ENTRIES SHOWN |
=====
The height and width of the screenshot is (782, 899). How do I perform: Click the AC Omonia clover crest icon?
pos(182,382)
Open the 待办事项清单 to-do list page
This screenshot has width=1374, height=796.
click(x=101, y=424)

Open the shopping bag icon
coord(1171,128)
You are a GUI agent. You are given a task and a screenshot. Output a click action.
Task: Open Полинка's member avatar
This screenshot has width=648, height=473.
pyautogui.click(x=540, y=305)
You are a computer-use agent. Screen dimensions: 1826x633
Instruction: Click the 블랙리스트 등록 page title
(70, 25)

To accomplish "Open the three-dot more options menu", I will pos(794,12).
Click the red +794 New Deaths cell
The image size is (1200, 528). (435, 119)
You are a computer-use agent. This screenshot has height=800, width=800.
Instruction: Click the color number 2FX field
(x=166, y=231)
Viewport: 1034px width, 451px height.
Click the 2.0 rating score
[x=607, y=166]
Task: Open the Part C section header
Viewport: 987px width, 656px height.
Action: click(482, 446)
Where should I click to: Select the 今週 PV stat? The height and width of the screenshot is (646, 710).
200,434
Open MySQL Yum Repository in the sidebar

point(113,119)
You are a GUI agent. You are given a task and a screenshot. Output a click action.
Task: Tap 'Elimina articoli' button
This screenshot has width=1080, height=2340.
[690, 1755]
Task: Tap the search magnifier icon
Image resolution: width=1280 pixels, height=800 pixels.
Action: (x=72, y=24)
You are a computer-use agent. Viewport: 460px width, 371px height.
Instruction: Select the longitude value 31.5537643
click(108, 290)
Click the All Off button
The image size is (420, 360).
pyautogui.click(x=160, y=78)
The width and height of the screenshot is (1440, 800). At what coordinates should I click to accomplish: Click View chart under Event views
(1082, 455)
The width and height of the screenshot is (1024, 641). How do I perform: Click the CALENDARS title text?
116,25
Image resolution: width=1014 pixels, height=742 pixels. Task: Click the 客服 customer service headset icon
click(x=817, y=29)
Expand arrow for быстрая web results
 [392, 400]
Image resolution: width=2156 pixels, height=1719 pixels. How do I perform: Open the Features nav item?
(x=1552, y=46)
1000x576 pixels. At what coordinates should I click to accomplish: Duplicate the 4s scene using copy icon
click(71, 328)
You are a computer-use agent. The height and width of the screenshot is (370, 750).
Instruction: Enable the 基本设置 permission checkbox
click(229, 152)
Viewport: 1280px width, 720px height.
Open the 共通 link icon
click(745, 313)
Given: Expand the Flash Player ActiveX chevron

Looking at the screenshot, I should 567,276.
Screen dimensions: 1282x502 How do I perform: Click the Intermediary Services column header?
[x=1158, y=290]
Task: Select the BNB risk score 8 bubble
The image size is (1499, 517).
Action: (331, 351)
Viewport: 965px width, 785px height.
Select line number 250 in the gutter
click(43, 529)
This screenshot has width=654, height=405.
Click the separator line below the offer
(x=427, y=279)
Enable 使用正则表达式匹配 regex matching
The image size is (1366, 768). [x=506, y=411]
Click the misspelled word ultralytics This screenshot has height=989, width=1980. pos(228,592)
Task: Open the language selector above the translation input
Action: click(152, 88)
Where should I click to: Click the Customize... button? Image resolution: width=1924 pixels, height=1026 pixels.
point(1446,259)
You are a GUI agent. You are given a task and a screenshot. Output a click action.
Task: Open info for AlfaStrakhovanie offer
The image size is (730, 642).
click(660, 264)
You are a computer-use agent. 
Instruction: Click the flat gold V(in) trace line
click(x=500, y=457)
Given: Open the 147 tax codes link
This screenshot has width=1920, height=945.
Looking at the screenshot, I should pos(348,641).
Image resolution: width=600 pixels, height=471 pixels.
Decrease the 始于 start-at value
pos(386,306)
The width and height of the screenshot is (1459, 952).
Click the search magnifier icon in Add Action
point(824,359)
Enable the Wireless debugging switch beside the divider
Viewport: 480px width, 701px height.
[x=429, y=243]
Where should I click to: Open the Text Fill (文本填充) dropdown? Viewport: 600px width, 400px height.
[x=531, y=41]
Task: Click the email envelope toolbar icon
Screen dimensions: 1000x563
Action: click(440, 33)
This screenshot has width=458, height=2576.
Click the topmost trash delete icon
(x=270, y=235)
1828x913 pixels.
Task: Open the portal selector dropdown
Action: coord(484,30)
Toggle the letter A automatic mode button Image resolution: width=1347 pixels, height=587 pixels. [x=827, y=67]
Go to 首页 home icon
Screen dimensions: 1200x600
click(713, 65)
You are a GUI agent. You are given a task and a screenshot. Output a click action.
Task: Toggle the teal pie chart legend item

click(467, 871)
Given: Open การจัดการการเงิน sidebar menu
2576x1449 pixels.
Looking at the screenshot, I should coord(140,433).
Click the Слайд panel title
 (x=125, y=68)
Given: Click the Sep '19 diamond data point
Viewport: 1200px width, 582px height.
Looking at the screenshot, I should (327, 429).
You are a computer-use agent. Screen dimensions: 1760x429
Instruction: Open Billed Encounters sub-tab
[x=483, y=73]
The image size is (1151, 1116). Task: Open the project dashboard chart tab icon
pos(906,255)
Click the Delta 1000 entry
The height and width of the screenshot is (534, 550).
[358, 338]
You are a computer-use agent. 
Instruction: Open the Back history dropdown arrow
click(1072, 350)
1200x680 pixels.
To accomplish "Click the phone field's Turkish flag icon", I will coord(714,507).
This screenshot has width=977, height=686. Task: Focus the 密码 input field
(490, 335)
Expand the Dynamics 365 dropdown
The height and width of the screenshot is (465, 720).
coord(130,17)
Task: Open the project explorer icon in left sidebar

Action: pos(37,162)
=====
EXERCISE REQUIREMENTS | Quote the whole listing above, leaving nothing out.

SOLVED PROBLEM |
The height and width of the screenshot is (782, 899). How do I perform: Click the AC Omonia clover crest icon?
pos(182,382)
Open the 待办事项清单 to-do list page
This screenshot has width=1374, height=796.
click(x=101, y=424)

Open the shopping bag icon
coord(1171,128)
You are a GUI agent. You are given a task and a screenshot. Output a click action.
Task: Open Полинка's member avatar
This screenshot has width=648, height=473.
pyautogui.click(x=540, y=305)
You are a computer-use agent. Screen dimensions: 1826x633
Instruction: Click the 블랙리스트 등록 page title
(70, 25)

To accomplish "Open the three-dot more options menu", I will pos(794,12).
Click the red +794 New Deaths cell
The image size is (1200, 528). (435, 119)
You are a computer-use agent. This screenshot has height=800, width=800.
Instruction: Click the color number 2FX field
(x=166, y=231)
Viewport: 1034px width, 451px height.
Click the 2.0 rating score
[x=607, y=166]
Task: Open the Part C section header
Viewport: 987px width, 656px height.
Action: click(482, 446)
Where should I click to: Select the 今週 PV stat? The height and width of the screenshot is (646, 710).
200,434
Open MySQL Yum Repository in the sidebar

point(113,119)
You are a GUI agent. You are given a task and a screenshot. Output a click action.
Task: Tap 'Elimina articoli' button
This screenshot has width=1080, height=2340.
[690, 1755]
Task: Tap the search magnifier icon
Image resolution: width=1280 pixels, height=800 pixels.
Action: (x=72, y=24)
You are a computer-use agent. Viewport: 460px width, 371px height.
Instruction: Select the longitude value 31.5537643
click(108, 290)
Click the All Off button
The image size is (420, 360).
pyautogui.click(x=160, y=78)
The width and height of the screenshot is (1440, 800). At what coordinates should I click to accomplish: Click View chart under Event views
(1082, 455)
The width and height of the screenshot is (1024, 641). How do I perform: Click the CALENDARS title text?
116,25
Image resolution: width=1014 pixels, height=742 pixels. Task: Click the 客服 customer service headset icon
click(x=817, y=29)
Expand arrow for быстрая web results
 [392, 400]
Image resolution: width=2156 pixels, height=1719 pixels. How do I perform: Open the Features nav item?
(x=1552, y=46)
1000x576 pixels. At what coordinates should I click to accomplish: Duplicate the 4s scene using copy icon
click(71, 328)
You are a computer-use agent. The height and width of the screenshot is (370, 750).
Instruction: Enable the 基本设置 permission checkbox
click(229, 152)
Viewport: 1280px width, 720px height.
Open the 共通 link icon
click(745, 313)
Given: Expand the Flash Player ActiveX chevron

Looking at the screenshot, I should 567,276.
Screen dimensions: 1282x502 How do I perform: Click the Intermediary Services column header?
[x=1158, y=290]
Task: Select the BNB risk score 8 bubble
The image size is (1499, 517).
Action: (331, 351)
Viewport: 965px width, 785px height.
Select line number 250 in the gutter
click(43, 529)
This screenshot has width=654, height=405.
Click the separator line below the offer
(x=427, y=279)
Enable 使用正则表达式匹配 regex matching
The image size is (1366, 768). [x=506, y=411]
Click the misspelled word ultralytics This screenshot has height=989, width=1980. pos(228,592)
Task: Open the language selector above the translation input
Action: click(152, 88)
Where should I click to: Click the Customize... button? Image resolution: width=1924 pixels, height=1026 pixels.
point(1446,259)
You are a GUI agent. You are given a task and a screenshot. Output a click action.
Task: Open info for AlfaStrakhovanie offer
The image size is (730, 642).
click(660, 264)
You are a computer-use agent. 
Instruction: Click the flat gold V(in) trace line
click(x=500, y=457)
Given: Open the 147 tax codes link
This screenshot has width=1920, height=945.
Looking at the screenshot, I should pos(348,641).
Image resolution: width=600 pixels, height=471 pixels.
Decrease the 始于 start-at value
pos(386,306)
The width and height of the screenshot is (1459, 952).
Click the search magnifier icon in Add Action
point(824,359)
Enable the Wireless debugging switch beside the divider
Viewport: 480px width, 701px height.
[x=429, y=243]
Where should I click to: Open the Text Fill (文本填充) dropdown? Viewport: 600px width, 400px height.
[x=531, y=41]
Task: Click the email envelope toolbar icon
Screen dimensions: 1000x563
Action: click(440, 33)
This screenshot has width=458, height=2576.
Click the topmost trash delete icon
(x=270, y=235)
1828x913 pixels.
Task: Open the portal selector dropdown
Action: coord(484,30)
Toggle the letter A automatic mode button Image resolution: width=1347 pixels, height=587 pixels. [x=827, y=67]
Go to 首页 home icon
Screen dimensions: 1200x600
click(713, 65)
You are a GUI agent. You are given a task and a screenshot. Output a click action.
Task: Toggle the teal pie chart legend item

click(467, 871)
Given: Open การจัดการการเงิน sidebar menu
2576x1449 pixels.
Looking at the screenshot, I should coord(140,433).
Click the Слайд panel title
 (x=125, y=68)
Given: Click the Sep '19 diamond data point
Viewport: 1200px width, 582px height.
Looking at the screenshot, I should (327, 429).
You are a computer-use agent. Screen dimensions: 1760x429
Instruction: Open Billed Encounters sub-tab
[x=483, y=73]
The image size is (1151, 1116). Task: Open the project dashboard chart tab icon
pos(906,255)
Click the Delta 1000 entry
The height and width of the screenshot is (534, 550).
[358, 338]
You are a computer-use agent. 
Instruction: Open the Back history dropdown arrow
click(1072, 350)
1200x680 pixels.
To accomplish "Click the phone field's Turkish flag icon", I will coord(714,507).
This screenshot has width=977, height=686. Task: Focus the 密码 input field
(490, 335)
Expand the Dynamics 365 dropdown
The height and width of the screenshot is (465, 720).
coord(130,17)
Task: Open the project explorer icon in left sidebar

Action: pos(37,162)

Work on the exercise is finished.